「まさか自分のような小規模農家が狙われ、肥料まで盗まれるとは」。被害を受けた農家は戸惑いながらそう打ち明ける。
盗難に気付いたのは今月12日。朝、「シャインマスカット」と「巨峰」を栽培するハウスに向かうと扉を固定していたひもが切れていた。中に入ると、69平方メートルのおおむね半分で、房がほとんどなくなっていた。もう一棟の同面積のハウスも、ほぼ同じ規模で被害を受けていた。ブドウは収穫真っ盛りだった。
ハウスの異変を受け、肥料などを保管している隣接する小屋を確認すると、タマネギや豆類用の石灰窒素や「オール14」など7種28袋と、肥料を撒く散粒機もなくなっていた。資材価格の高騰が続く中、「これ以上高くなったら大変だから春先に買いためておいた」(男性農家)肥料だった。
小屋の扉に錠前は用意していたが、錠はかけていなかった。男性農家は「肥料の盗難なんて聞いたことがなく、施錠の習慣がなかった。しっかり戸締まりをしておけばよかった」と肩を落とす。
窃盗事件として捜査を進めるつくば署や地元のJAつくば市は、農家らに、倉庫などの施設で施錠管理を徹底するよう呼びかけている。
昨夏、各地で発生
農水省によると肥料の盗難の統計調査はない。一方、各地の自治体やJAによると、肥料価格が高騰した昨夏、少なくとも群馬、埼玉、栃木の各県で盗難被害が相次いだ。
同省は「毎日使うものでもなく、被害に気付きづらい。保管場所の施錠を改めて意識し、防犯対策を徹底してほしい」(技術普及課)と呼びかける。
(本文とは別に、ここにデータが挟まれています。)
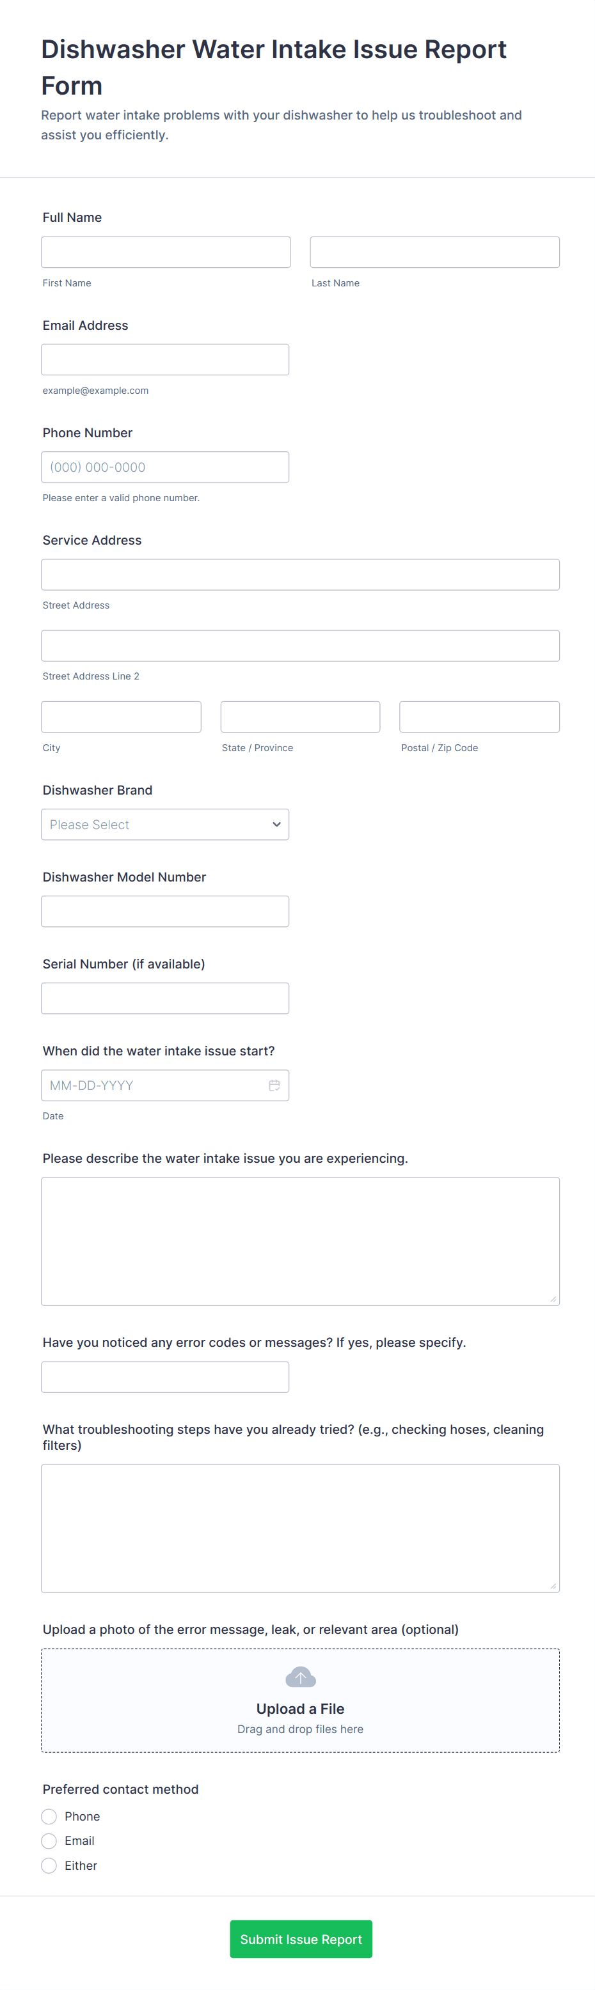
Task: Click the Last Name input
Action: coord(434,252)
農水省は今春、肥料・農薬の適切な販売・保管の指導をJA全農などに求める通知を発出している。安倍晋三元首相銃撃事件では、肥料として売られていた硝酸カリウムを購入し、爆発物を作ったとされていることを受け、悪用を避けるための対応だ。
同省によると過去、爆発物に使われたことがある化学物質11品目のうち、硝酸カリウムと硝酸アンモニウム、尿素は肥料にも使われている。
県警によっては、肥料や農薬に含まれる化学物質が爆発物の原料になり得るとして、施錠保管を求める文書をJA中央会を通じてJAに発出。JAが組合員に対応を呼びかけているケースもある。